When one is presented with the chance to visit France, it can be quite difficult to make a choice. Besides the obvious one of Paris and the seasonal lavender fields trip there are other choices that are quite on par:
- the loire castles
- north of france and the britanny castles
- strolling around bordeaux wine fields
- visiting the south of france and the incredible calanques
If you have enough time then many of those places could be combined. And this is what we did, starting from Rennes then visiting the incredible Saint Michel and Saint Malo before arriving at Tours for visiting the loire castles and wine tasting.
Rennes is the capital of the Britanny region of France and is well known for the medieval timber houses, the crepes and the vibrant city center.
At the time we were living in Lyon and we chose to stay the night at Rennes before joining friends at the mont Saint-Michel where basically our trip would start.
The city center is quite small but beautiful. We walked around it during the afternoon and early at night enjoying the different houses and the walk alongside the river.
First of the many hightlights of this trip was Mont Saint-Michel. Arriving from Rennes to this island-commune-castle of Normandy is roughly a one hour and a half bus ride.
We spent almost the entire day at the island walking around the historical structure and viewing the differences the tidal waves can create. An overall great experience worth even if you decide to visit from Paris which is a 4 hour drive.
Late afternoon we left the Unesco Heritage to go to Saint Malo, which is a port city in Brittany with a gothic and romanesque styled city center. Once again the idea of visiting this city is for walking around the old city center and enjoying the picturesque small roads and the stylish structures.
This city is quite touristic and unfortunately it was greatly reflected on our food choices. We didn't manage to find anything of great quality and we would recommend to avoid hitting the expensive restaurants the city is offering. Save your money for other french cities! Better quality better prices!
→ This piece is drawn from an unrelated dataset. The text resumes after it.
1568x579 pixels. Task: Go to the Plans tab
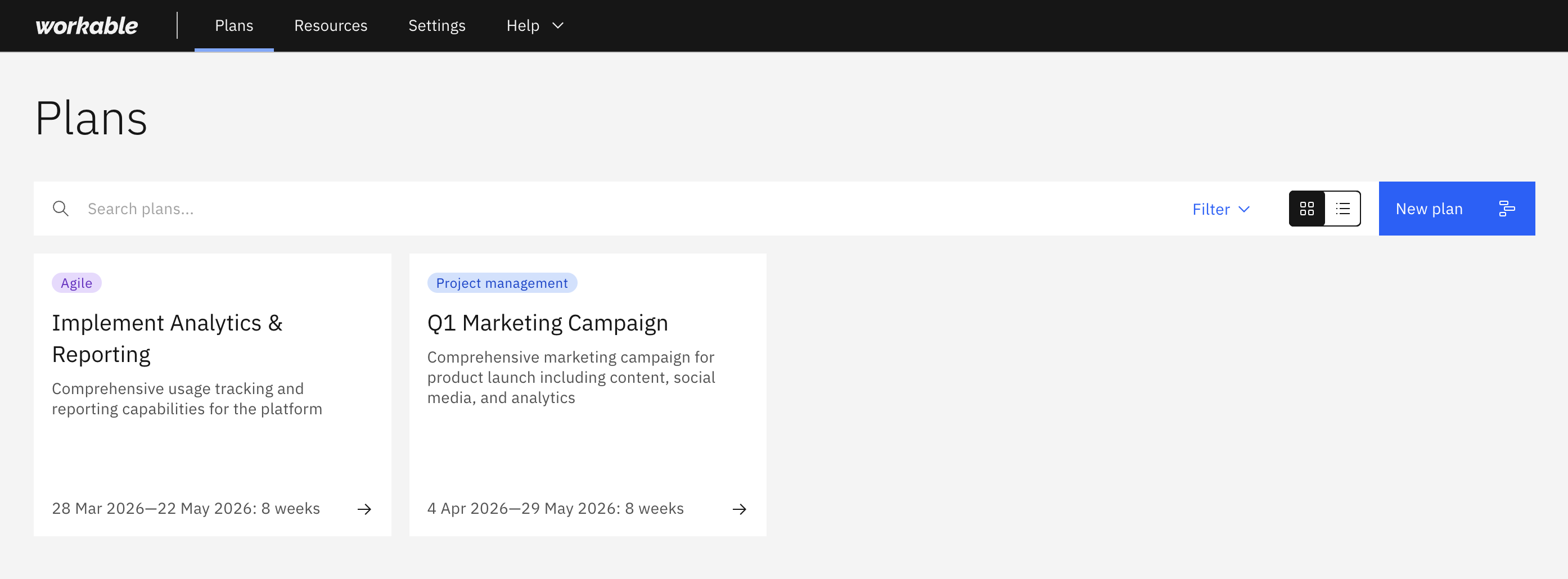pyautogui.click(x=234, y=25)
There are not many cities to choose from for enjoying the loire castles. Tours besides being the closest one, offers in addition a nice city center to spend the nights, a beautiful cathedral and some museums if those are in your interest.
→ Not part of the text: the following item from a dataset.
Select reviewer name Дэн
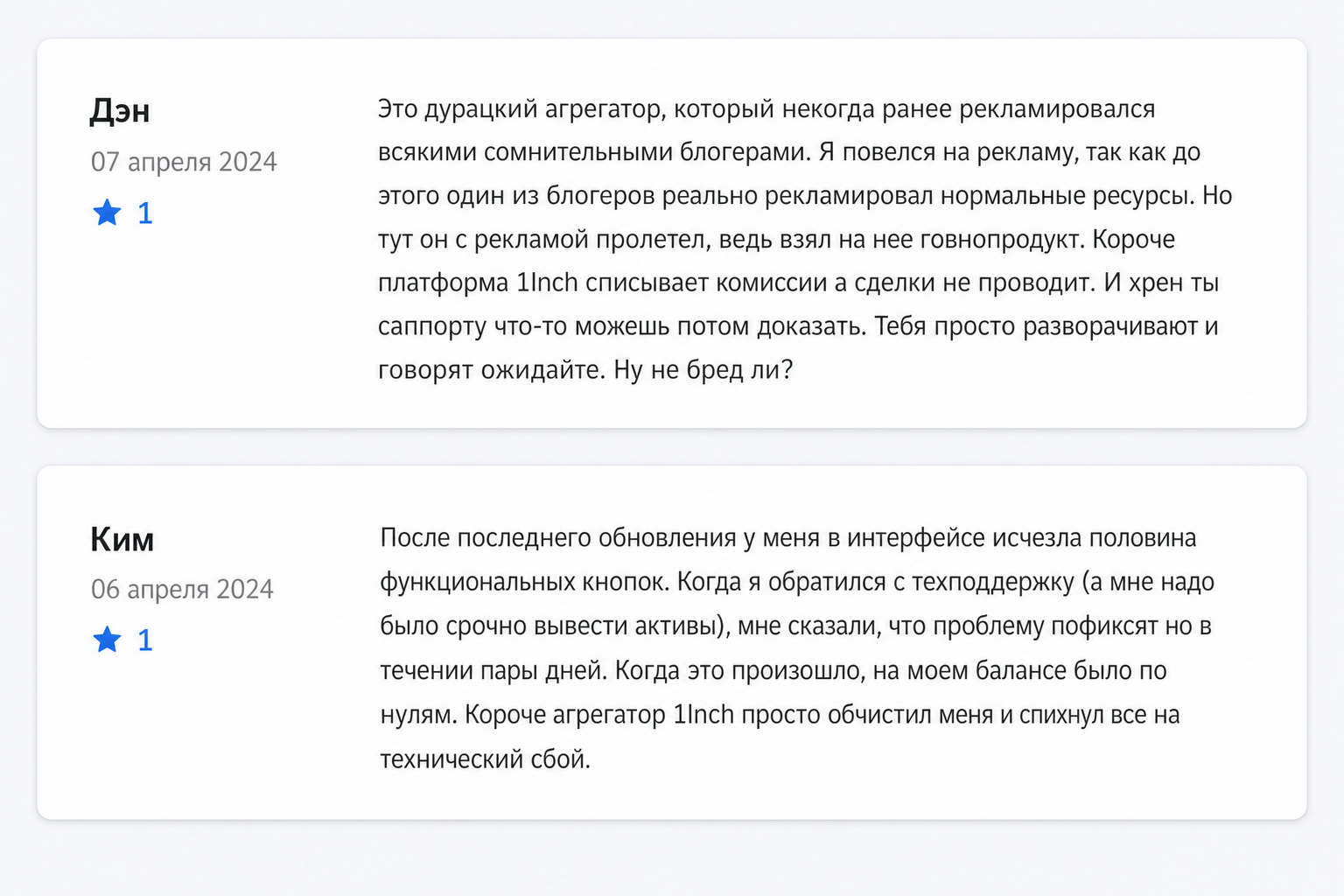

Our first castle stop was the one of Ambroise and it was a good choice to start building some castle momentum. The castle on its own is not of a spectacular beauty, but being situated in a nice village offers something different. It was the only castle we visited that wasn't away from a city or a village.
This was another highlight of our trip, a castle built on thr 15th century on top of a bridge. It is very well worth visiting this unusual castle and even spending some time exploring the insides of the castle for learning more about its history.
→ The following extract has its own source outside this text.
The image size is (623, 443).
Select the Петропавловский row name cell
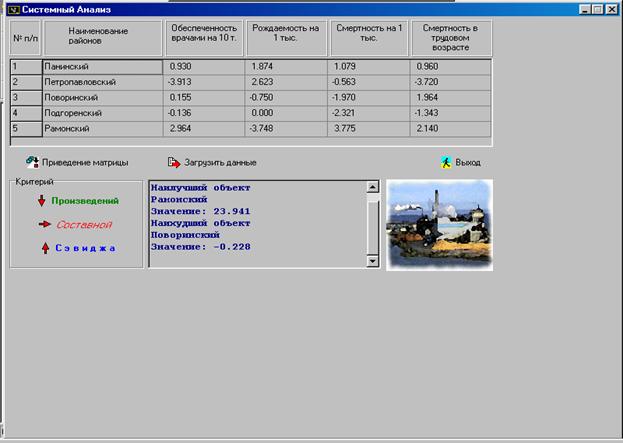point(100,82)
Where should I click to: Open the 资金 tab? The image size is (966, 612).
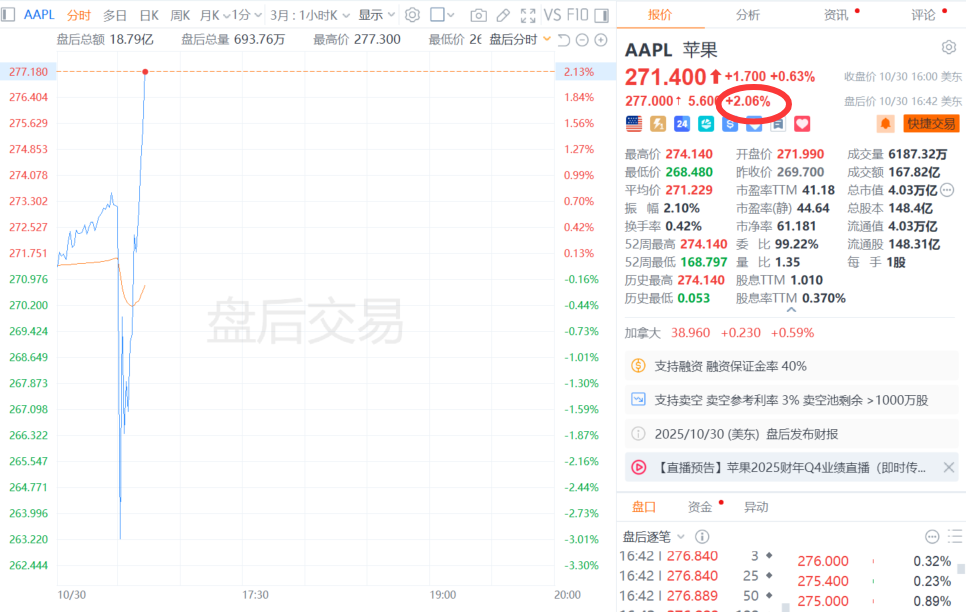pyautogui.click(x=700, y=507)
Off to the biggest castle of the loire valley, Chambord. It is quite spectacular mainly due to its size. We decided to avoid entering in this one, well it gets pricey entering in more than 2-3 castles, but we took time to explore all the sides of the castle to admire its size and its style!
Final destination was Chaumont sur loire, a castle known for its defensive walls. Its current structure was also built on the 15th century, and it is quite spectactular due its beautiful walls and the unusual setting on top of the river.
Besides the castle this region has other experiences to offer, one of which is wine tasting. We didn't have any particular winery in mind so we strolled around with the car admiring the different wine fields before finally visiting the Vouvray cave for a wine tasting tour.
The area is well known for its sparkling wine mostly white and if you like wine then you will find for sure bottles to your liking. In addition there are many troglodytic caves and white chalk and limestone basements which create a magnificent setting for the thousands of bottles of wines that are aged there, hiding away from the light.